Content starts

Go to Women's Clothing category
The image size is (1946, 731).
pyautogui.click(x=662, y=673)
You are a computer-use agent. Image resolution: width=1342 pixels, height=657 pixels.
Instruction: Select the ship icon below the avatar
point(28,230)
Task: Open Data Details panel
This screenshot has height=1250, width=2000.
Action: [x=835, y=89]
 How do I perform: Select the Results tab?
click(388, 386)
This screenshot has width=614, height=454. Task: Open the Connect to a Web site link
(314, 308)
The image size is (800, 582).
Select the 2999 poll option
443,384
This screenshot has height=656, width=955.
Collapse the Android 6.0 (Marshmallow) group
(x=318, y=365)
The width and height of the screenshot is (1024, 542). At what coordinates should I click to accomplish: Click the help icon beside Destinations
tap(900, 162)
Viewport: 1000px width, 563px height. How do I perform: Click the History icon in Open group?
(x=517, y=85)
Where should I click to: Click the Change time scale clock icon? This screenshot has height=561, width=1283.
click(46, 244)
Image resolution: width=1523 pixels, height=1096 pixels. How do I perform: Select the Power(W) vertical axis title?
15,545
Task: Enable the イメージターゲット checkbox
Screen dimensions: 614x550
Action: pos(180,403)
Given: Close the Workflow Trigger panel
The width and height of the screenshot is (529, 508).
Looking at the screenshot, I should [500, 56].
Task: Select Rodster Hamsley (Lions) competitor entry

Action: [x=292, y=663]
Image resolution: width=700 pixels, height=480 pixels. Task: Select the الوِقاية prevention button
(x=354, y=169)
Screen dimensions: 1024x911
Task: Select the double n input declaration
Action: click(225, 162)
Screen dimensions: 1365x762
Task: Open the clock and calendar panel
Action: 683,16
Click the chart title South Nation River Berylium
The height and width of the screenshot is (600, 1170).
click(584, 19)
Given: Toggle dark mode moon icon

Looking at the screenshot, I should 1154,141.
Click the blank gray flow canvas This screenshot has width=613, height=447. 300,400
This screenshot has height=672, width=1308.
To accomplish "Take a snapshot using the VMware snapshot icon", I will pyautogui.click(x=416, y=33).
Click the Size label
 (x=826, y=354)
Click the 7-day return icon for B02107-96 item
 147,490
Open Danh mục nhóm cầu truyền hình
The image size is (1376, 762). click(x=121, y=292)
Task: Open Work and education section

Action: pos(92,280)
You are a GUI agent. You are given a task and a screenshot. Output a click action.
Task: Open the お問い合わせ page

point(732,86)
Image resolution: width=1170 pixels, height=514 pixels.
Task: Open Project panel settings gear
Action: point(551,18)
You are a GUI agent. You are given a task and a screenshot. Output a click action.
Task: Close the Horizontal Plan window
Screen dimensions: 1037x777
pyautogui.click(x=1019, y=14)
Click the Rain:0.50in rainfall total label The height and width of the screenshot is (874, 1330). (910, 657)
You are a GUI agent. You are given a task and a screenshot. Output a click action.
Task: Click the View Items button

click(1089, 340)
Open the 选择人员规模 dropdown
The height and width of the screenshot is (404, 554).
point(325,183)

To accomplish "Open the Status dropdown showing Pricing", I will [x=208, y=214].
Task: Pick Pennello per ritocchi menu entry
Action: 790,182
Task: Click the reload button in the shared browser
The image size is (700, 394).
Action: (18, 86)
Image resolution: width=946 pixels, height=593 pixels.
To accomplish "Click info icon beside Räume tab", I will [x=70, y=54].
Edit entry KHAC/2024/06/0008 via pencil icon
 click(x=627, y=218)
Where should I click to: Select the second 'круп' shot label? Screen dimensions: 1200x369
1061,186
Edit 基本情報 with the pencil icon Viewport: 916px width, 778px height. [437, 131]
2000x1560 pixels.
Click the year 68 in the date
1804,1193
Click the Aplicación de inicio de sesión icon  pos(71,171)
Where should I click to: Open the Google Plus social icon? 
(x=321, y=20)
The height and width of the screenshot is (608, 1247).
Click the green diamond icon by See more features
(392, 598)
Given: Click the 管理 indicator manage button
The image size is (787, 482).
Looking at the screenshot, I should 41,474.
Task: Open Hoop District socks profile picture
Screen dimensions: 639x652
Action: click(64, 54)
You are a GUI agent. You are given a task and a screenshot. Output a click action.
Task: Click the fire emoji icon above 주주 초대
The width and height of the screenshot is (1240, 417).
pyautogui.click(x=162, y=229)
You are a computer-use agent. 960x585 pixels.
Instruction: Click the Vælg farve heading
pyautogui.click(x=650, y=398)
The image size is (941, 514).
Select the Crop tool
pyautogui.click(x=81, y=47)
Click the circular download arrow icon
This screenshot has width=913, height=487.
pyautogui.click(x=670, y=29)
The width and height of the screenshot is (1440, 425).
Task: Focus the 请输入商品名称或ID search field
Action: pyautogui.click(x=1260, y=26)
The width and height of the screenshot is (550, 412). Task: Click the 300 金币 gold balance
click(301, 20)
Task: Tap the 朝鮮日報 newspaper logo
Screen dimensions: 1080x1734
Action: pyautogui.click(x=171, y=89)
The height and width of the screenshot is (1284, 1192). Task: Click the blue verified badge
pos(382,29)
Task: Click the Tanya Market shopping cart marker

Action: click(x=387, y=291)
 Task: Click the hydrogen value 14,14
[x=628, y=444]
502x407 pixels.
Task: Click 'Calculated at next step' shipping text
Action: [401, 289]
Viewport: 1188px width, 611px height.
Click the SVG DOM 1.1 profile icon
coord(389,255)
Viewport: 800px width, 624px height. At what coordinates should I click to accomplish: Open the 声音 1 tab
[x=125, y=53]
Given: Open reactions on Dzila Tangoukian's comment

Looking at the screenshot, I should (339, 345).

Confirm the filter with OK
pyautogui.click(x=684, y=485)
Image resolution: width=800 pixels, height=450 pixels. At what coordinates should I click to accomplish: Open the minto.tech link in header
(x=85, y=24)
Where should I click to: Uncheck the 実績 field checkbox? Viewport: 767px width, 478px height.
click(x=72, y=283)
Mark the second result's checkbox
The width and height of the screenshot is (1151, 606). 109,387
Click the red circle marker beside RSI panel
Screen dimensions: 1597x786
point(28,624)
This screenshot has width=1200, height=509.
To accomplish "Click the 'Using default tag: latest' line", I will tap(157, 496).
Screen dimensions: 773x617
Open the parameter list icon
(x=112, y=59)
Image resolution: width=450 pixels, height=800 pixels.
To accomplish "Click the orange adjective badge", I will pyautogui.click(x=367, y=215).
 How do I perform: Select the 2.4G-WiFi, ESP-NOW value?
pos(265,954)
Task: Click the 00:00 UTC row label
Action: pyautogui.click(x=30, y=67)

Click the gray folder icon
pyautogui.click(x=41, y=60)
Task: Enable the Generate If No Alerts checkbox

Content ends

• PROBLEM TO SOLVE: Pull every line containing "Enable" out of the data above.

• SOLUTION:
Task: Enable the イメージターゲット checkbox
Task: Enable the Generate If No Alerts checkbox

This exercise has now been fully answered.